To summarize, the new system of full public financing must be comprehensive but voluntary. Its purpose is not to restrict freedom or give undue advantage to a specific constituency or segment of our society, but rather to provide a realistic alternative source of funding for legitimate candidates who do not have the ability to raise large amounts of money. Such a system would ensure that any qualified person could run for office, increase the competition and accountability of politicians, allow elected officials to make important legislative decisions free from the corrupting influences of the money chase, and increase voter confidence and involvement by giving all citizens meaningful participation in the democratic process through an affirmation of the principle of "one person, one vote."
Major Obstacles/Implementation Challenges:
Any system of public financing must be designed to pass constitutional muster in the eyes of the federal court system. Opponents often contend that the contribution limits necessary for comprehensive public financing are unconstitutional because of the Supreme Court’s 1976 Buckley v. Valeo ruling that congressional campaign expenditure limits were illegal because money equals speech. However, recent court decisions indicate that the ideals of freedom and equal opportunity can be constitutionally sculpted to complement each other in American election law. The Supreme Court’s Nixon v. Shrink Missouri Government PAC decision in January 2000 specified that state and federal governments do have the right to institute reasonable campaign contribution limits. Courts in Maine, Vermont, and Arizona have gone one step farther, by declaring unequivocally that campaign spending limits are constitutional as long as they are part of a voluntary system of public financing.
Incumbent legislators often legitimately fear that public financing would be a unilateral disarmament which would weigh the system against incumbents and inundate the election with wacky fringe candidates running on public money. The experiences of Maine, Vermont, and Arizona, which have successfully implemented full public financing in all state political races, seem to show otherwise. In these states, most successful candidates are staying within the two party system and incumbents are finding it possible to mount credible campaigns.

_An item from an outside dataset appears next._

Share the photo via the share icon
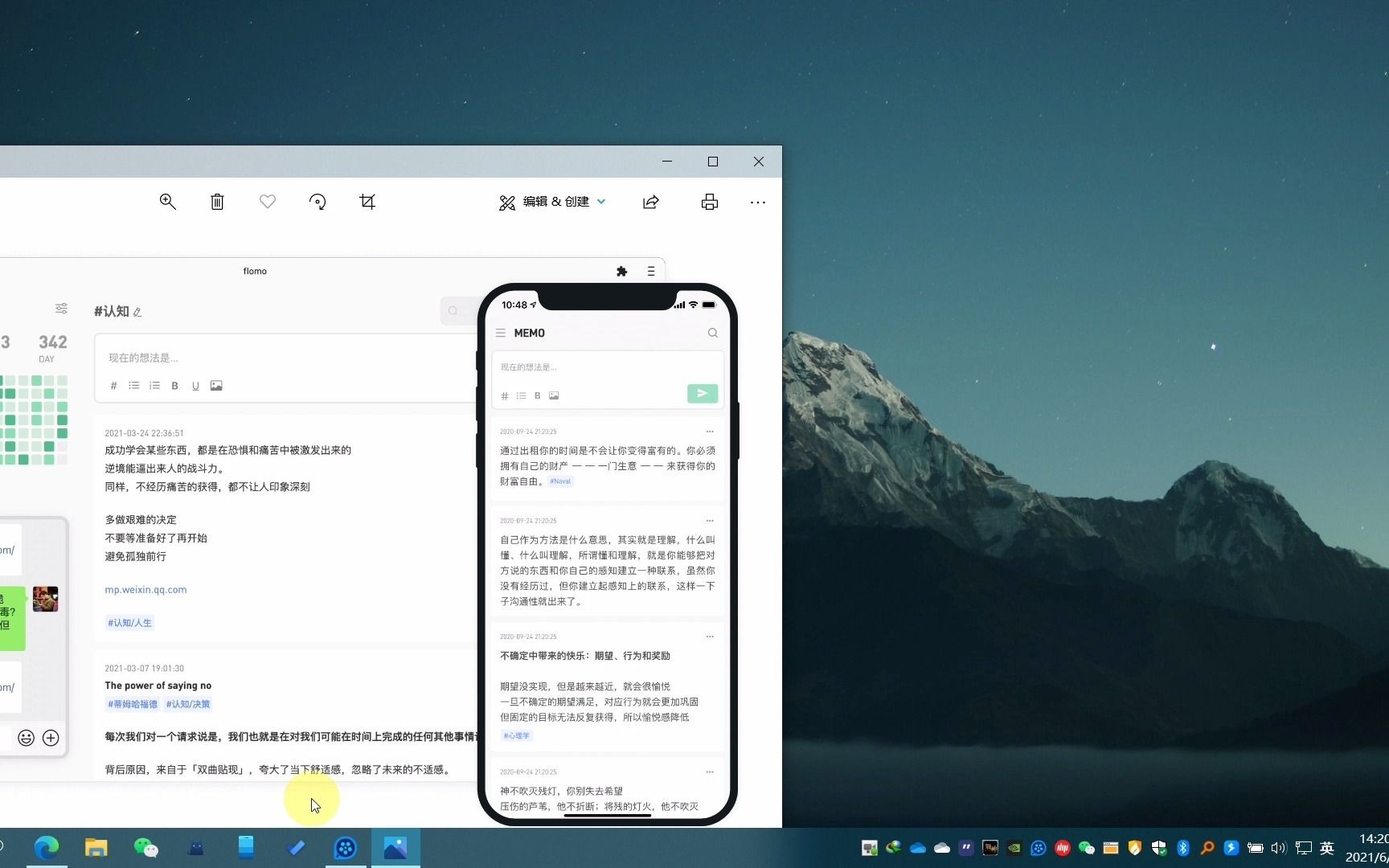 pyautogui.click(x=650, y=202)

The claim is often leveled that public financing actually entails massive welfare for politicians that will cost the taxpayers large amounts of money. Studies indicate that public financing of federal elections would require less than one tenth of one percent of the federal budget, while the public financing provided would have the effect of allowing legislators more time to study important legislation and meet with their constituents, instead of fundraising around the country.
Democracy must not simply guarantee the right of 1/3 of 1% of the population to gain access and influence over legislation through large political contributions. For our nation to prosper, democracy must also guarantee the accountability of the government to the people as a whole through free and fair elections. Court rulings in Maine, Vermont, and Arizona prove that full public financing can be structured in a fully constitutional way. The widespread public support enjoyed by John McCain in his recent run for the presidency shows that a movement to reform the political system would enjoy wide public support. The main obstacle to meaningful change lies in the refusal of American legislators to rally the country against the quiet death of even moderate reform legislation in the Senate and House. I urge you to take a strong stand on this issue and begin a national dialogue which will lead to a revitalization of our democracy through comprehensive public financing of our political elections.